増富 康亮 (筑波大学 生物学類 4年) 指導教官:中谷 敬 (筑波大学 生物科学系)
<はじめに>
我々人間においては、視覚、聴覚、嗅覚、体性感覚、味覚といった種々の感覚が知られている。これらは視覚、聴覚、体性感覚という物理的な刺激によるものと味覚、嗅覚の化学的なものに大きく分類することが出来る。いずれの場合においても、それぞれの刺激を受容する細胞(一次性感覚細胞)において刺激の情報が神経の電気情報に変換される。これがいわゆるシグナルトランスダクションと言われる過程であり、盛んに調べられて来ている。特に視覚、嗅覚を司る視細胞、嗅細胞においてはそのメカニズムが詳細に調べられている。味細胞に関しては近年徐々に研究が盛んになり、味物質の受容体や、その受容体と共役しているGタンパク質、その他シグナルトランスダクションに関わると考えられる種々の因子も同定されてきつつある。しかしまだまだ混沌としており、諸説入り乱れているのが現状である。当研究室においても視覚、嗅覚を中心に感覚細胞の電気生理学的解析が進められてきた。しかし、味覚における研究はまだ行われておらず、今後の研究に向けて実験系の確立、特にまず味覚系の一次性感覚細胞である味細胞の単離を行うことが必要となってきた。そこで本研究はウシガエル(Rana catesbeiana)を用いて味細胞の単離法を確立することを最初の目的とした。そして味細胞の単離法が確立されしだい、パッチクランプ法を用いた電気生理学的手法により細胞内のシグナルトランスダクションのメカニズムを解析することとした。
<方法>
カエルを低温にて飼育し冬眠状態にさせた。このことによって麻酔効果が得られる。その麻酔状態のカエルを鋏で断頭し、延髄を穿刺破壊した。舌を取り出し4℃のnormal Ringer’s solution(NaCl 115, KCl 2.5, CaCl2 1.8, Na-Hepes 2, Glucose 2)で洗浄し粘膜等を取り除いた後、Sylgardをひいたペトリディッシュ上に虫ピンで固定してnormal Ringer’s solution中に置いた。

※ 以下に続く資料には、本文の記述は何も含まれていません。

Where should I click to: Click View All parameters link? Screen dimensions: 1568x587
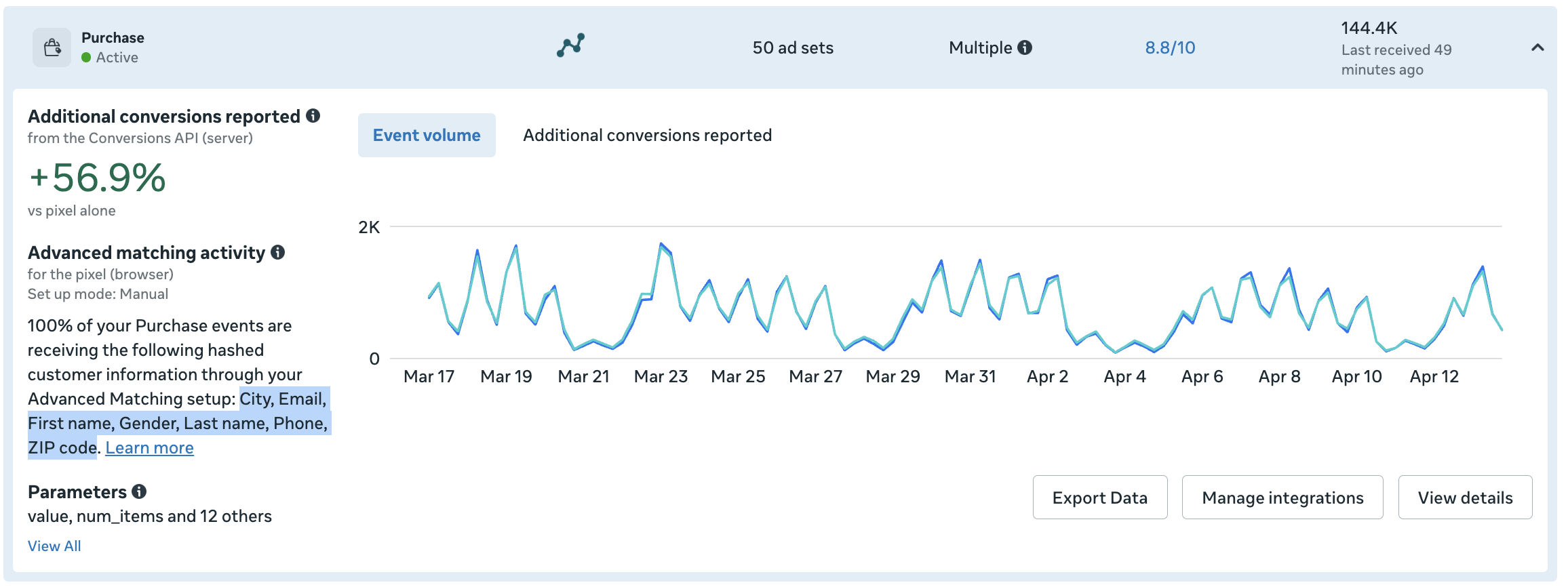point(54,546)
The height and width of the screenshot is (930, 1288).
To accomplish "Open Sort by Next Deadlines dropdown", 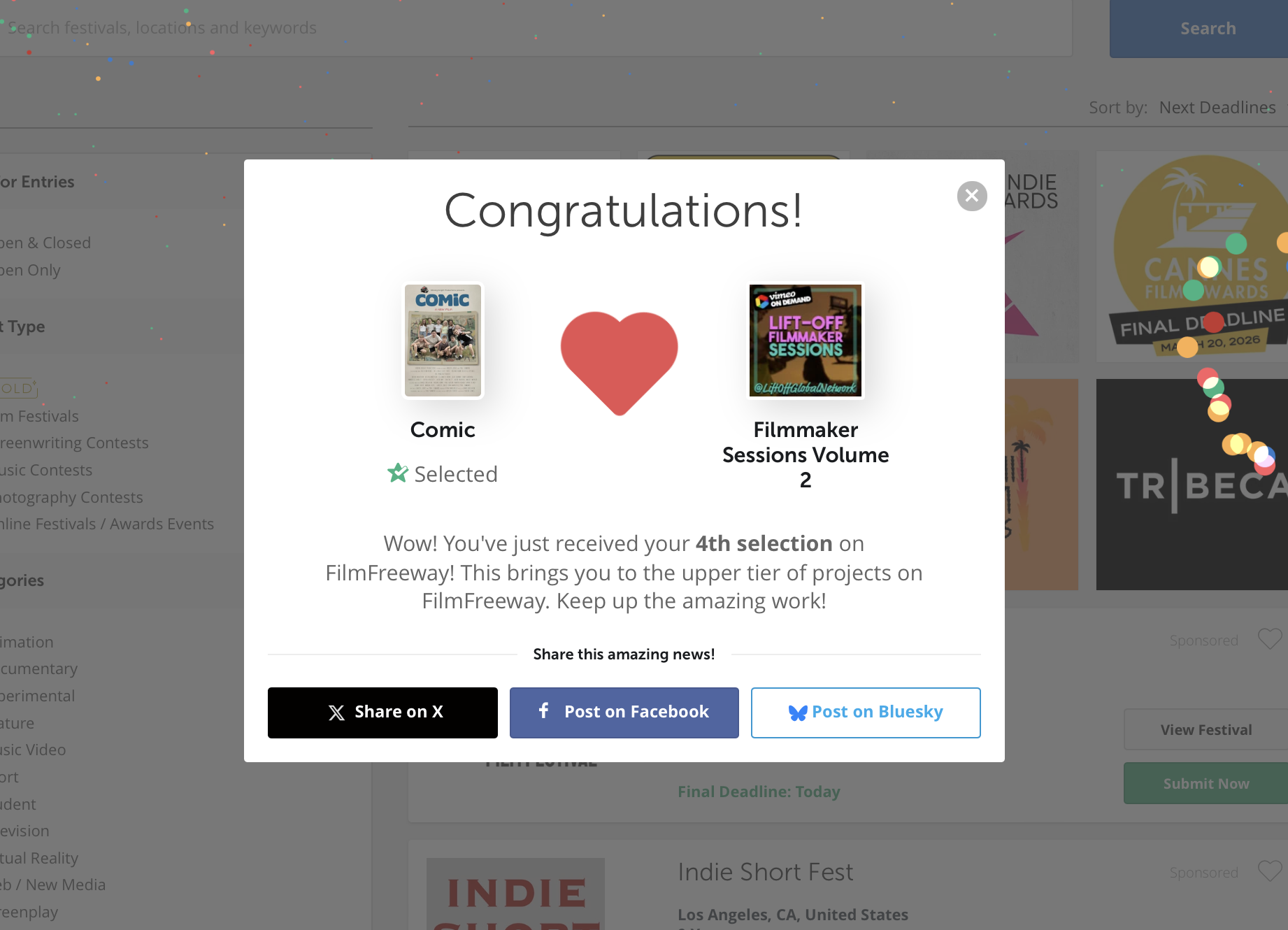I will coord(1217,108).
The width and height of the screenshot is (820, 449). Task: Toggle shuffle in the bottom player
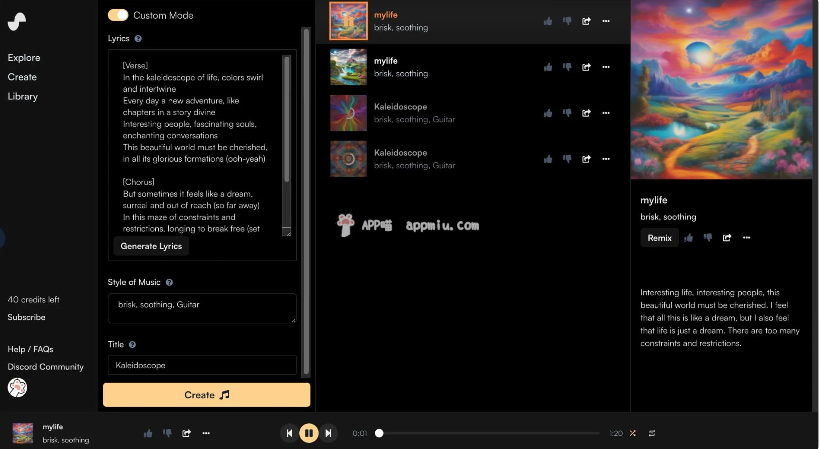pyautogui.click(x=632, y=433)
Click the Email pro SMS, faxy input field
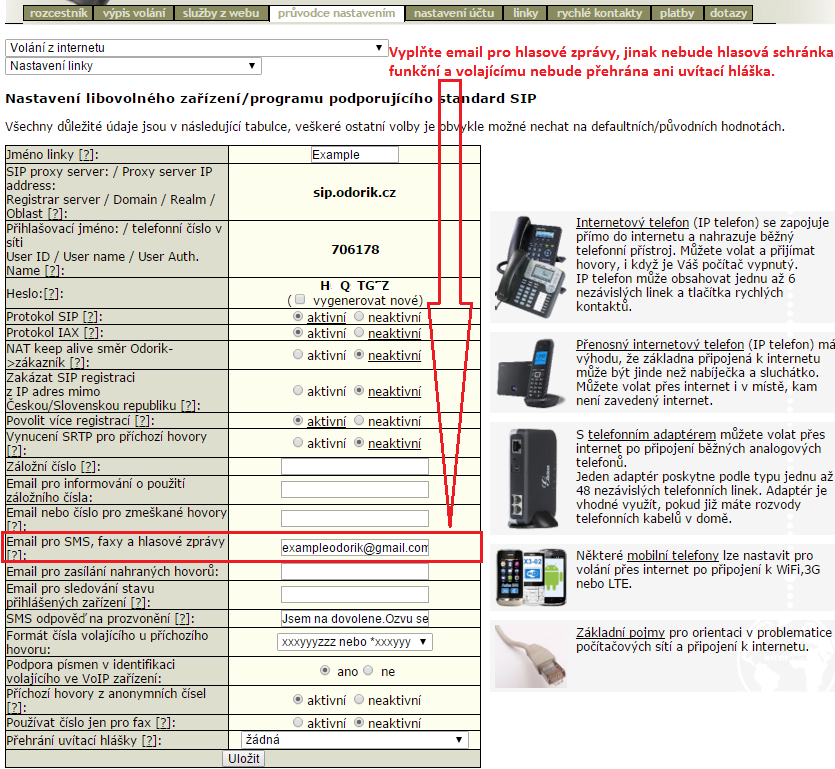 (x=354, y=547)
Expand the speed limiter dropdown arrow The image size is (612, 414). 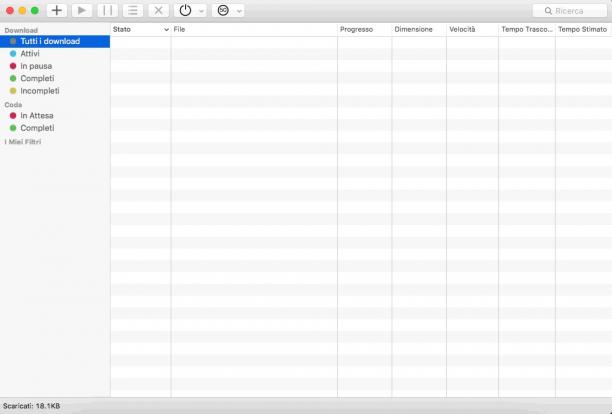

@ 実体顕微鏡下で舌上の茸状味蕾(fungiform papillae)を鋏を用いて切り取った。
@−1
切り取った味蕾を、二価イオンを含まない溶液(Ca2+-free solution; Normal Ringer’s solutionからCaCl2を除いたもの)中に氷冷保存。続いて2mM EGTAを含むCa2+-free solution中にて25℃で25分間インキュベートした。味蕾をNormal Ringer’s solution中に移し、実体顕微鏡下で注射針を用いて機械的に組織を分離した。その後ガラス管キャピラリー(先端径0.2mm)でトリチュレーションを行った。
@−2
@−1で2mM EGTAを含むCa2+-free solutionでインキュベートしたのち、0.1% Collagenaseを含むCa2+-free solutionでさらに25分インキュベート(25℃)。リンスした後トリチュレーションを行った。
A 舌表面の組織を鋏で2mm角に切り取った。この組織片を0.1% Collagenaseを含むCa2+-free solution中にて室温で25分間インキュベートした。
A−1
Normal Ringer’s solutionでリンスした後Sylgardをひいたペトリディッシュに移しnormal Ringer’s solution中でピンセットを用いて分離した。
A−2
Normal Ringer’s solutionでリンスした後Sylgardをひいたペトリディッシュに移し、実体顕微鏡下で鋏を用いて茸状味蕾を切り取り、先端径0.2mmのガラス管キャピラリーを用いてトリチュレーションを行った。
<結果と考察>
@−1は酵素処理による化学的なダメージを減らす目的で酵素を用いず、EGTA処理と機械的な分離ということのみで単離を試みた。しかしながら、おそらく注射針を用いて味蕾を内部からほぐす際に細胞にダメージを与えてしまい、観察された味細胞は細胞膜が壊れて萎縮してしまっていた。あるいは、最初の茸状味蕾を切り取る段階で時間がかかってしまう事も原因のひとつと考えられる。
@−2では、機械的ダメージを減らす目的で酵素を用いた。しかしながら観察される細胞はやはり傷んだものが多く、やはり初期の段階での作業時間が長くなってしまったことが原因と考えられる。
A−1では初期の段階での時間を短縮するために、味蕾を切り取る作業を省略した。しかし分離の際にピンセットのみを用いたので、単離が不十分で観察される細胞数が少なかった。しかしながら細胞に対する損傷は@の場合より遥かに少なくなった。
A−2では、さらに観察される細胞数を増やすために酵素処理を行った後に味蕾を切り取り、直後にトリチュレーションによって細胞の単離をより確実のものとした。その結果、パッチクランプ法を行うに十分数の単離細胞を確認することが出来た。